The Community Security Trust (CST), reports 767 UK attacks this year with 158 incidents in Barnet including 16 assaults, 14 threats and 112 abusive behaviour cases.

This includes not only verbal abuse, graffiti and abuse via social media but also attacks on schools.

It does not need to be said that all these incidents are alarming and completely unacceptable.

The fact that our Jewish community has to rely on the CST- its own security force - to stand outside synagogues says it all. It cannot rely on the British police or society to protect it.

Ham & High: Anti-Semitic grafitti daubed on Hampstead Heath sign in 2015 . Picture: Nigel SuttonAnti-Semitic grafitti daubed on Hampstead Heath sign in 2015 . Picture: Nigel Sutton (Image: Nigel Sutton)

While these figures disgust me, they don’t surprise me.

They confirm what I already know - that we are now living in an era where anti-Semitism has become a vile part of our lives.

These figures arrived in my inbox, the day after the Sunday Times Irish edition published an anti-Semitic rant from Irish journalist Kevin Myers.

His comments that BBC presenters Claudia Winkleman and Vanessa Feltz were better paid than other female presenters because they were Jewish, were not just the ramblings of an eccentric old journo but were read and passed by subeditors – I assume they still have one or two - and by the editor of the Sunday Times in Ireland,

How have we come to a situation where these offensive comments were nodded through or worse still not even noticed?

It is because anti-Semitism has become mainstream.

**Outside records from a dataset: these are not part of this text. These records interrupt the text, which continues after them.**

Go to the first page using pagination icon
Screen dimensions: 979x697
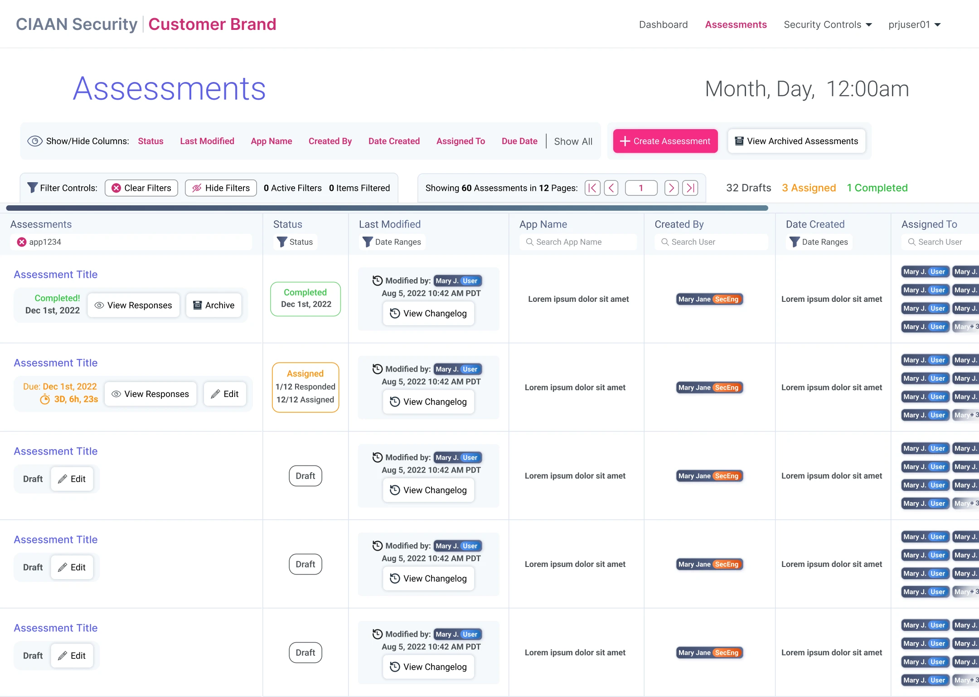pos(592,188)
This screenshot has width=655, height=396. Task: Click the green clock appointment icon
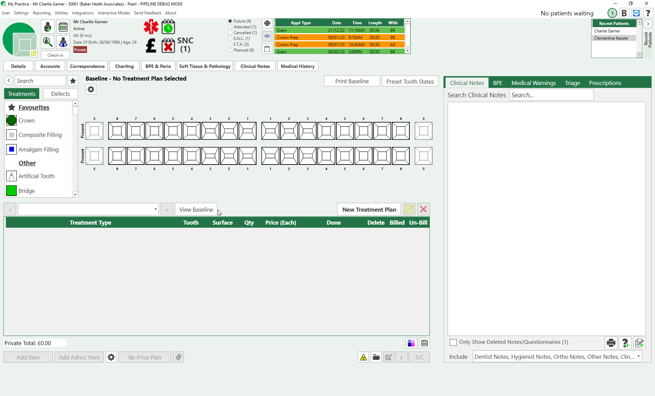[168, 27]
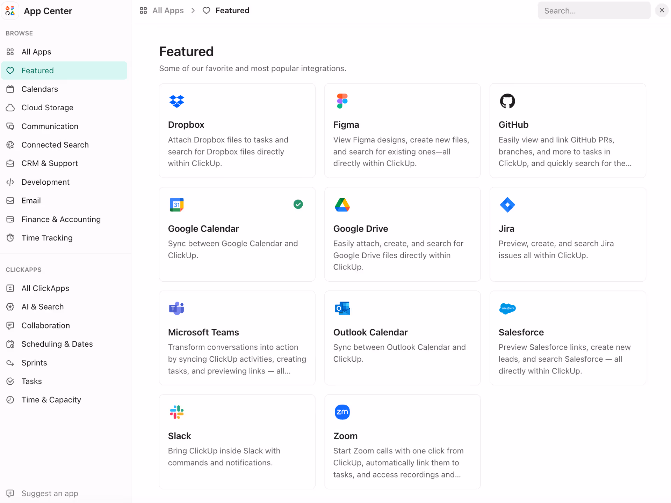Click inside the search field
The width and height of the screenshot is (671, 503).
[594, 10]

People have become so immune to it that they don’t blink an eyelid.

It is time for all of us to stand up with one voice and say that this is not acceptable. It is not only these recorded examples of violence and racism, it is on a smaller more subtle level we must all take a stand.

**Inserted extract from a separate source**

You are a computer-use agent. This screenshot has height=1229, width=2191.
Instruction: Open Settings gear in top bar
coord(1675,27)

I thought things couldn’t get much worse when a few years ago the Tricycle Theatre banned the Jewish Film Festival, a cultural event, on the basis that it received moderate funding from the Israeli embassy or when Labour party members began to openly and blatantly make anti-Semitic comments in public.

But I now realise it has. Anti-Semitism has crept into my own everyday life.

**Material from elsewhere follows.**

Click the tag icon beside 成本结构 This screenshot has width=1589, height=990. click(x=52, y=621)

In the pub, when I told a new acquaintance that I was half Jewish, he replied: “Eeeew you don’t look it. You don’t have a big nose.” This is unacceptable. It is also unacceptable that nobody else at the table objected to these comments, but laughed.

It is not acceptable that when I went to pay a man £9.95 at the carwash a few weeks ago, gave him a tenner and said keep the 5p, he told me that I obviously wasn’t Jewish as his Jewish customers all insist on getting the 5p change.

This is why I welcome a move by Haringey Council this week to adopt the new International Holocaust Remembrance Alliance’s definition of antiSemitism.

The definition says: “Antisemitism is a certain perception of Jews, which may be expressed as hatred toward Jews. Rhetorical and physical manifestations of antisemitism are directed toward Jewish or non-Jewish individuals and/or their property, toward Jewish community institutions and religious facilities.”

It goes on to say: “Manifestations might include the targeting of the state of Israel, conceived as a Jewish collectivity. However, criticism of Israel similar to that leveled against any other country cannot be regarded as antisemitic.”

But the vote at Haringey’s full council on July 24, was met with an angry protest outside the Haringey Civic Centre from members of the far-left Momentum group and Haringey Justice for Palestinians, who councillors accused of threatening them and disrupting the meeting.

While the right to protest and the right to criticise governments here or abroad, as many Jews do too, is to be cherished, it is when it spills over into hatred of a nation and a denial of its right to exist that the protest crosses a line. It is wrong to equate all Jews with the behaviour of the Israeli government and to link criticism of Israeli policy with any vote or discussion on anti-Semitism.

People can be as angry as they like at the Israeli government but to rant on Twitter about Jews or abuse a child in the street is vile and contemptible racism and cannot be excused by reference to Israeli military behaviour. The two are and should be kept utterly distinct - something the protesters outside Haringey civic centre last week failed to grasp.